Langkah-langkah untuk implementasi S5:

 Audit untuk memastikan bahwa proses-proses yang ditetapkan selama P4


diimplementasikan dan dipelihara.
 Menggunakan bengkel “pilot” sebagai model untuk bengkel lainnya sebagai
penyesuaian awal, dan tim pengembang 5S berbagi pandangan dan
pengalamanya dengan pekerja di bengkel-bengkel lainnya.
 Menggunakan newsletters, displays dan media komunikasi lainnya untuk
mempublikasikan keberhasilan penerapan 5S sebagai penghargaan atas
upaya-upaya yang sudah begitu luar biasa. Penghargaan tersebut juga
merupakan bentuk pengakuan.
 Mengevaluasi efektifitas 5S dan melanjutkan pengembangannya. Melakukan
review meeting secara regular untuk mengidentifikasi peluang-peluang
pengembangan 5S.

7. KESIMPULAN
Lembaga diklat harus mampu untuk mengidentifikasi kebutuhan dari guru dan tenga
kependidikan, dan apa yang dipentingkan oleh guru dan tenaga kependidikan,
khususnya dalam hal ini adalah praktek di bengkel. Pendekatan ini merupakan
filosofi dasar untuk mengoptimalkan performansi program diklat. Melalui continous
improvement maka dapat terlihat gap antara penerapan sistem secara optimal (5S)
dengan sistem sebelumnya. Konsep Lean Thinking diterapkan, melalui:

1. Specify Value
Menentukan apa yang dapat atau tidak dapat memberikan nilai (value) dari suatu
program praktek di bengkel, dipandang dari sudut pandang guru dan tenaga
kependidikan (bukan dari sudut pandang lembaga diklat). Lembaga diklat harus
fokus pada customer needs.

2. Identify Whole Value Stream

Mengidentifikasi tahapan-tahapan yang diperlukan, mulai dari proses desain,


pemesanan dan pembuatan program praktek di bengkel berdasarkan
keseluruhan value stream untuk menemukan pemborosan yang tidak memiliki
nilai tambah (non value adding activity).

3. Flow

Melakukan aktivitas yang dapat menciptakan suatu nilai tanpa adanya gangguan,
proses rework, aliran balik (backflow), aktivitas menunggu (waiting), dan juga
sisa kegiatan praktek di bengkel.

4. Pulled

Mengetahui aktivitas-aktivitas penting yang digunakan untuk membuat apa yang


diinginkan oleh peserta diklat.

5. Perfection

Berusaha mencapai kesempurnaan dengan menghilangkan waste (pemborosan)
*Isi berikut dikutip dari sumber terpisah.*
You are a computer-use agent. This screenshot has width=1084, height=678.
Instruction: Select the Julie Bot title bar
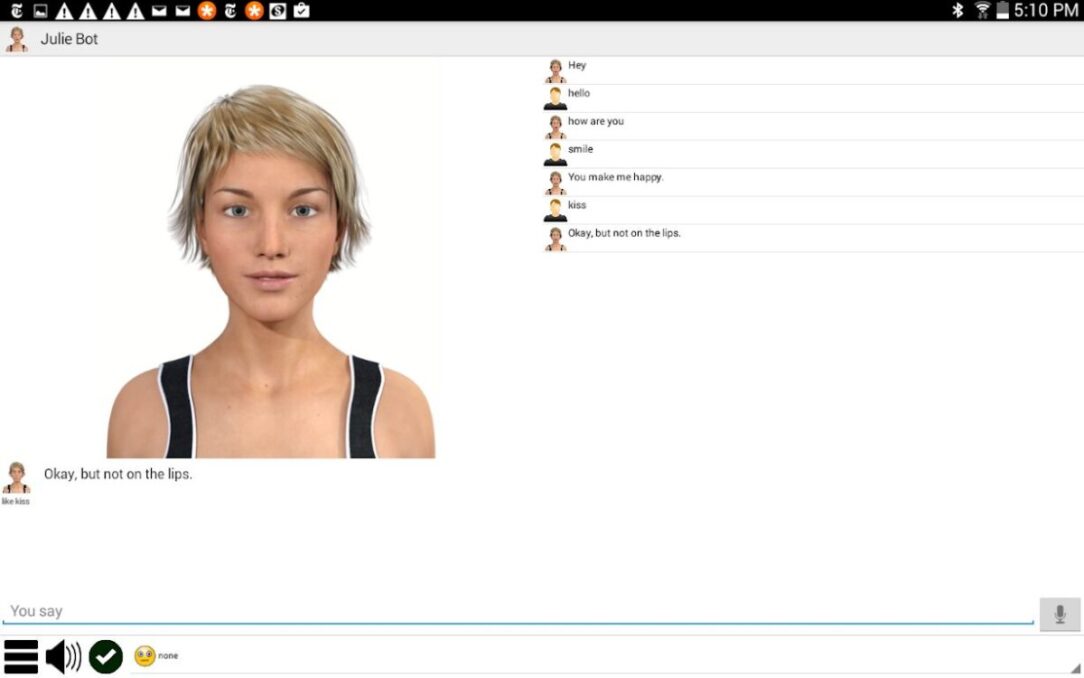click(x=68, y=39)
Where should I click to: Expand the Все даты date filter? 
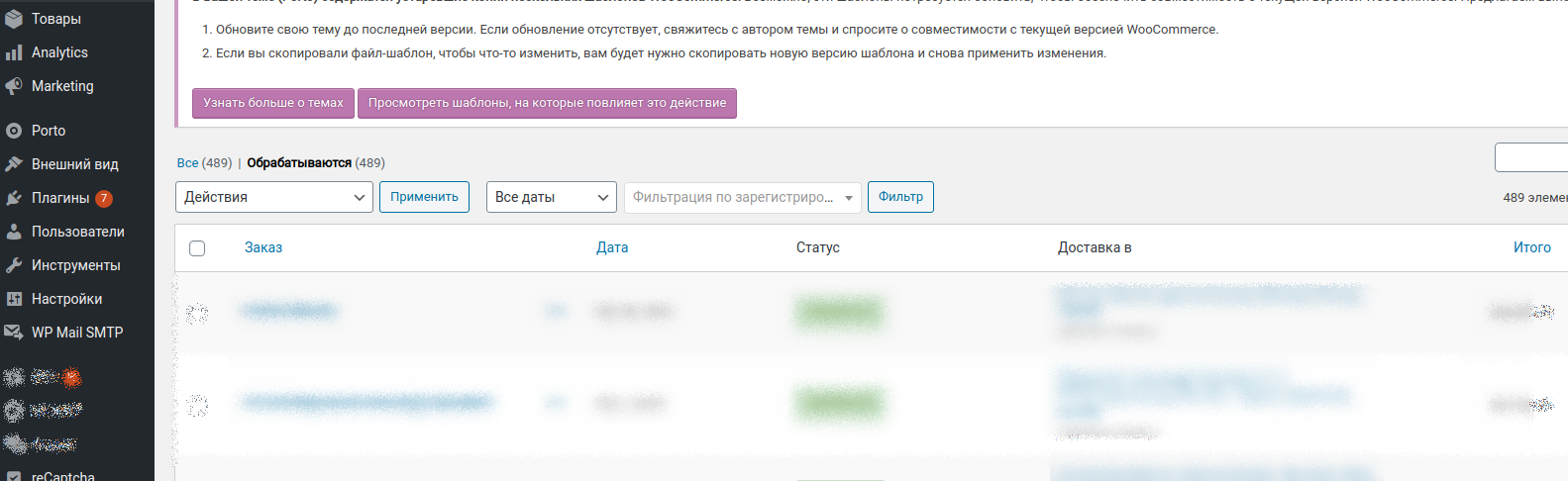point(551,197)
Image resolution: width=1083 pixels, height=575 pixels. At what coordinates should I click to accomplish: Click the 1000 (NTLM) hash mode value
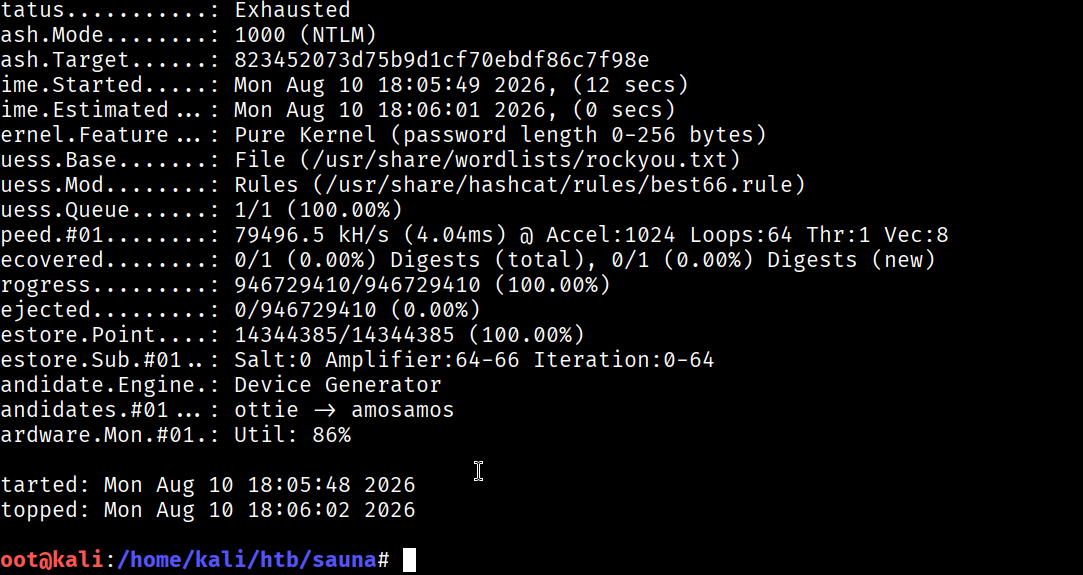pyautogui.click(x=305, y=35)
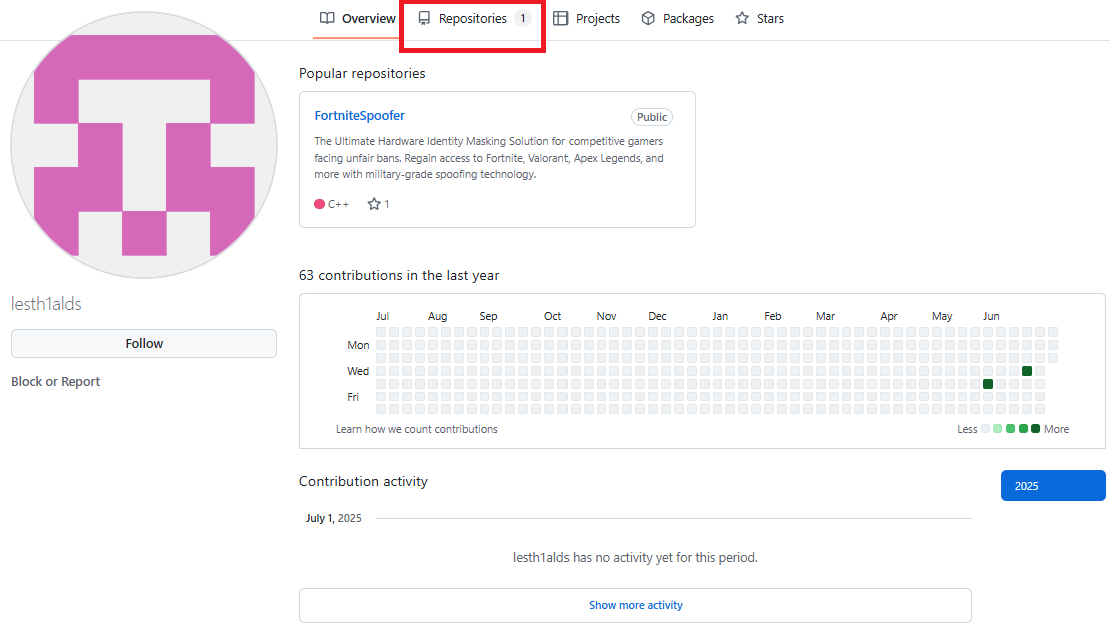Follow the user lesth1alds
This screenshot has height=627, width=1114.
(x=144, y=343)
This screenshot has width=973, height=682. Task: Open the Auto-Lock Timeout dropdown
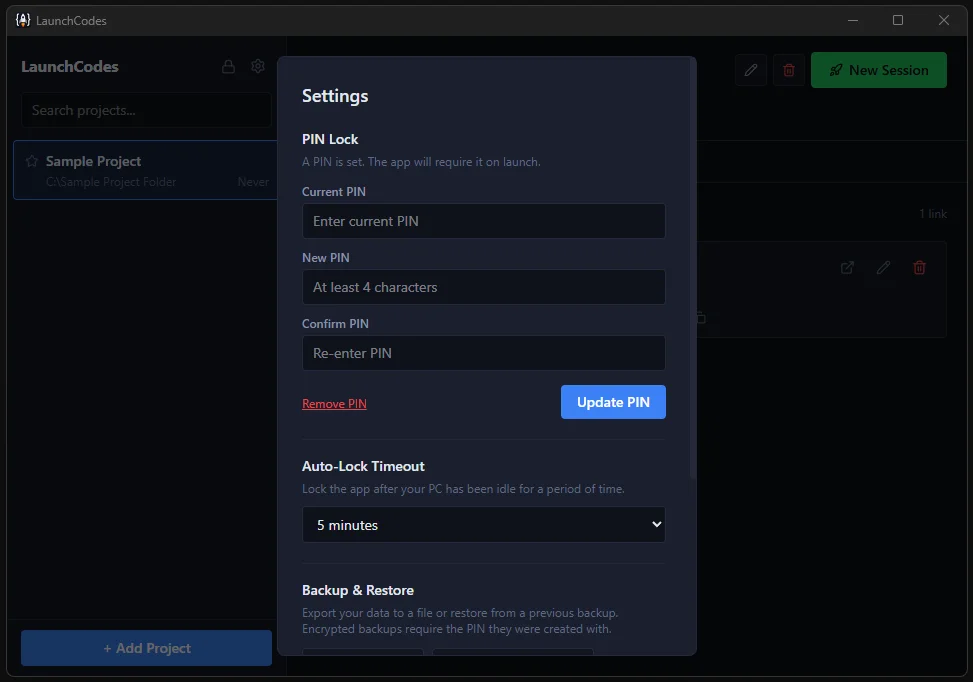pyautogui.click(x=483, y=524)
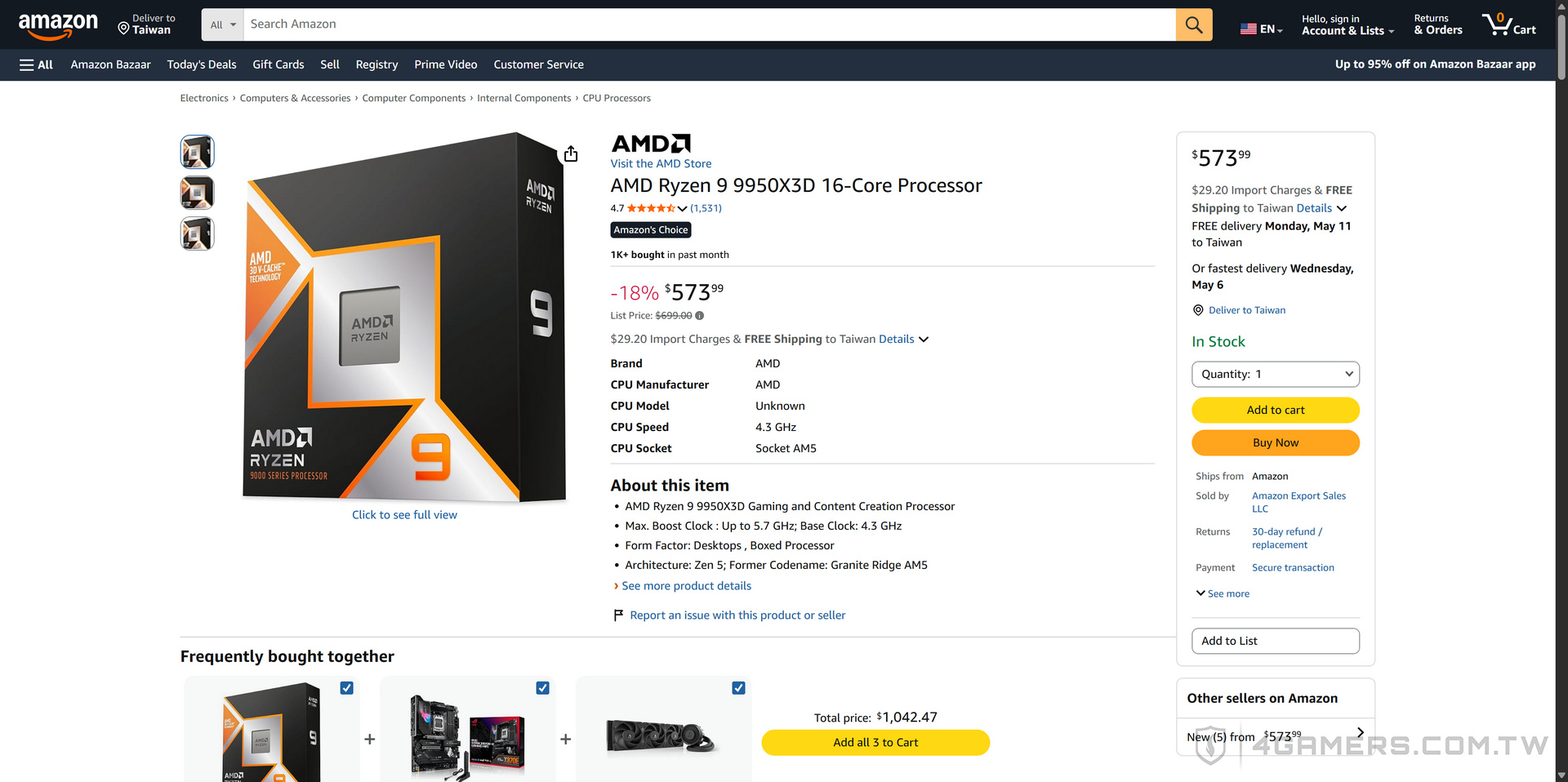Open the Quantity dropdown

click(1275, 374)
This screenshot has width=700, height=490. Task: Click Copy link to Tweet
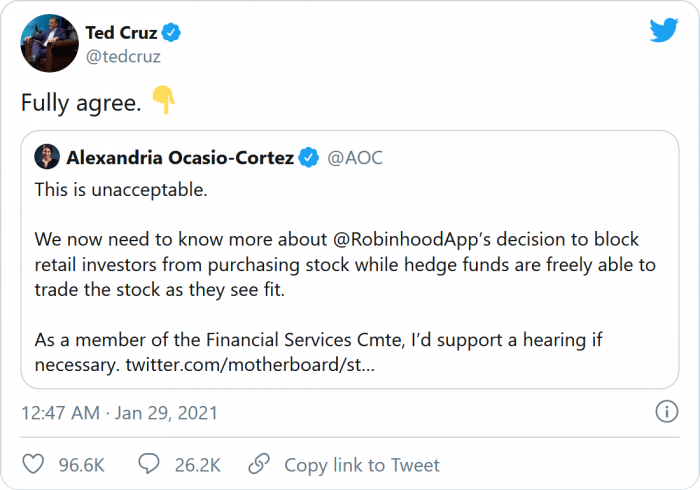click(362, 465)
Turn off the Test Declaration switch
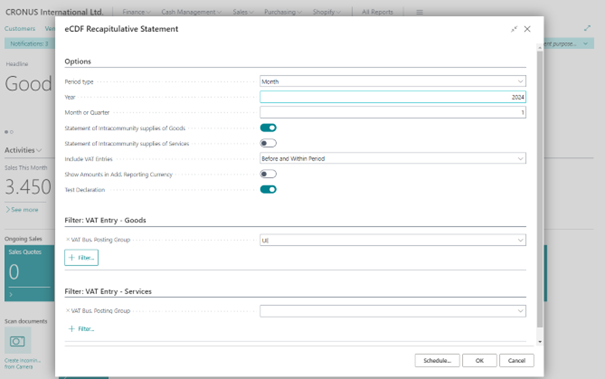Viewport: 605px width, 379px height. click(268, 190)
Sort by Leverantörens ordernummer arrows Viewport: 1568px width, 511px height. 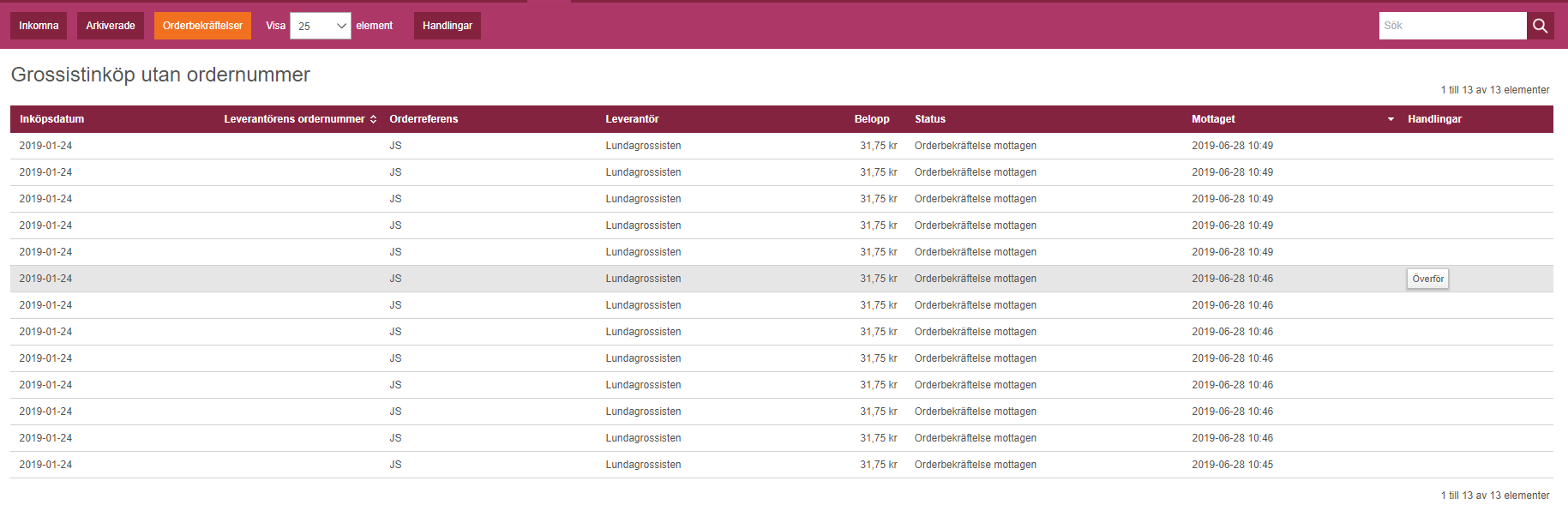click(373, 119)
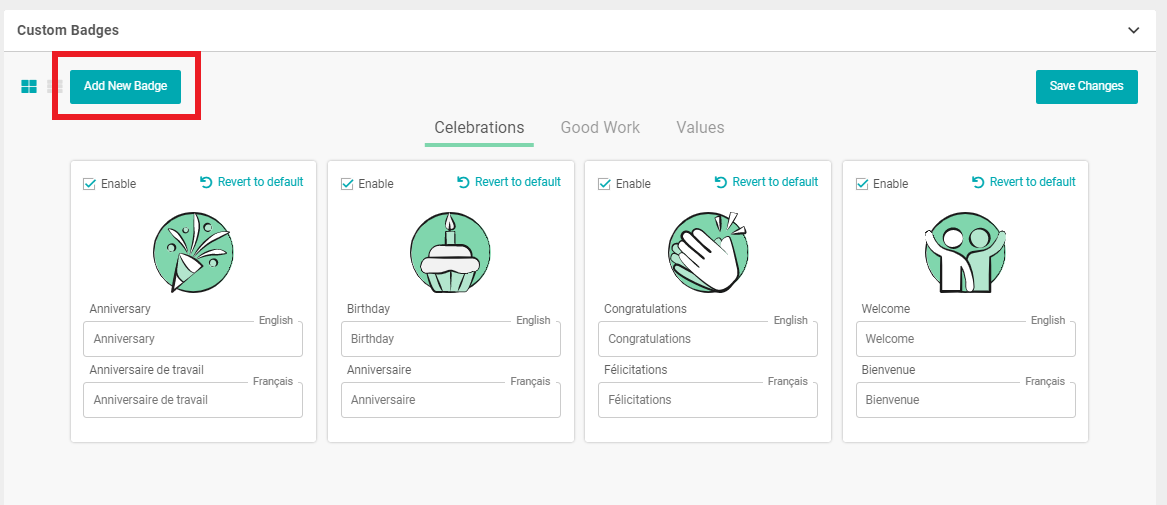Focus the Bienvenue Français input field

coord(965,400)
secara bertahap dan berkelanjutan, sehingga waste yang terjadi dapat
dihilangkan secara total dari proses praktek di bengkel yang ada.
Secara garis besar, konsep Lean dapat di integrasikan dengan Total Quality
Management yang mampu meningkatkan kepuasan stakeholder, termasuk
didalamnya adalah customer. Sebagaimana layaknya rumah, atau bangunan
dimana lembaga diklat menjadikan customer sebagai fokus utama, maka mutu
layanan lembaga diklat dan standarisasi praktek bengkel, salah satunya, harus
menjadi pondasi yang kokoh sehingga dapat menopang keinginan pelanggan yang
dalam hal ini adalah guru dan tenaga kependidikan yang berkeinginan memperoleh
kompetensi sebagaimana ditargetkan.

Namun, sekuat apapun sistem yang dibangun suatu lembaga diklat, jika tidak
didukung oleh sumber daya manusia sebagai pelaksana dan inisiatif dalam
organisasi, maka lembaga diklat akan menjadi rumah yang kosong, dan tanpa
aktivitas. Kalau sudah begini, maka akan memberikan efek negatif terhadap fungsi
marketing dan public relation lembaga diklat itu sendiri.